### [Exercise details]
From the line with "Give thumbs down feedback" through the final line, transcribe the material below character for character; include no other lines.

### [Available data]
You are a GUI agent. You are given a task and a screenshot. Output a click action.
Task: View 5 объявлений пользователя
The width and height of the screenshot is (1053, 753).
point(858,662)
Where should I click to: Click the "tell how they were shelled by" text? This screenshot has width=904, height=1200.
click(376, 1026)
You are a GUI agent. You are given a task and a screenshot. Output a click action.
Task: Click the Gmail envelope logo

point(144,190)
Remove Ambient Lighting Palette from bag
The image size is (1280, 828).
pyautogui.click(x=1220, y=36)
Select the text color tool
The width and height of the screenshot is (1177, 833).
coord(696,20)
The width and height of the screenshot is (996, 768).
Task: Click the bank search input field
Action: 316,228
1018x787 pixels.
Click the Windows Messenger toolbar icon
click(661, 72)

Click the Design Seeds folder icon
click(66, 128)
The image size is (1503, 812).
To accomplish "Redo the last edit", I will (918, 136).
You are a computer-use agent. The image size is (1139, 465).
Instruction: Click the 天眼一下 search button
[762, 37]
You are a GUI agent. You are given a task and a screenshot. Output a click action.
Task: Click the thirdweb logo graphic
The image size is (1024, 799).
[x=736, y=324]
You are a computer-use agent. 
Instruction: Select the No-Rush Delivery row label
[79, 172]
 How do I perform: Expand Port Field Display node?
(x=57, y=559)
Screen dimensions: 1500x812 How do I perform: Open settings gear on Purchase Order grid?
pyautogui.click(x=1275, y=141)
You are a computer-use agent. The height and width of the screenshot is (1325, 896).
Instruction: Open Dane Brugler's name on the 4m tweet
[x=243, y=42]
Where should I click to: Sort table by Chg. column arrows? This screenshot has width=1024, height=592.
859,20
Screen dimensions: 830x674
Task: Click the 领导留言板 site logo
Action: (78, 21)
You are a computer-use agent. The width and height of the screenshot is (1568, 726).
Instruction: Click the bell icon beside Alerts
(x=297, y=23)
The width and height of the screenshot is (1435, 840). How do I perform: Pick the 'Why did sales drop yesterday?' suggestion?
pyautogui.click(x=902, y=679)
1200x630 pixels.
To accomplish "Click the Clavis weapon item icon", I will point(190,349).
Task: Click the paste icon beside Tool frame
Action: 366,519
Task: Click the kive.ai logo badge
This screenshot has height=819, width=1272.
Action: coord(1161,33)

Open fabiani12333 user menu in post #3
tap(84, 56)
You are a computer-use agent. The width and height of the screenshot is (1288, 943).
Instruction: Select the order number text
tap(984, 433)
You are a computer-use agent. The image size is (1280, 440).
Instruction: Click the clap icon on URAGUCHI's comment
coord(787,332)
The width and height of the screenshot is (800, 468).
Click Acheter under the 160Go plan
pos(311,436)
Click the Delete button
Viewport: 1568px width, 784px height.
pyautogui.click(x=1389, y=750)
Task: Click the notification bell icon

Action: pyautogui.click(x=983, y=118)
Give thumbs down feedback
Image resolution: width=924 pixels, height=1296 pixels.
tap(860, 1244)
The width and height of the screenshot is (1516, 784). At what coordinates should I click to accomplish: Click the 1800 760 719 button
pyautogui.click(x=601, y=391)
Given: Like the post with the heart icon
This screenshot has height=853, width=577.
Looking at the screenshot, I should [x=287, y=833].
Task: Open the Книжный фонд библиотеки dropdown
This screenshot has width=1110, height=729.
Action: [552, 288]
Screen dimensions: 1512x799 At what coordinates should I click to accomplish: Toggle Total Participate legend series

### [Finished exercise]
Give thumbs down feedback
Image resolution: width=924 pixels, height=1296 pixels.
tap(860, 1244)
The width and height of the screenshot is (1516, 784). At what coordinates should I click to accomplish: Click the 1800 760 719 button
pyautogui.click(x=601, y=391)
Given: Like the post with the heart icon
This screenshot has height=853, width=577.
Looking at the screenshot, I should [x=287, y=833].
Task: Open the Книжный фонд библиотеки dropdown
This screenshot has width=1110, height=729.
Action: [552, 288]
Screen dimensions: 1512x799 At what coordinates should I click to accomplish: Toggle Total Participate legend series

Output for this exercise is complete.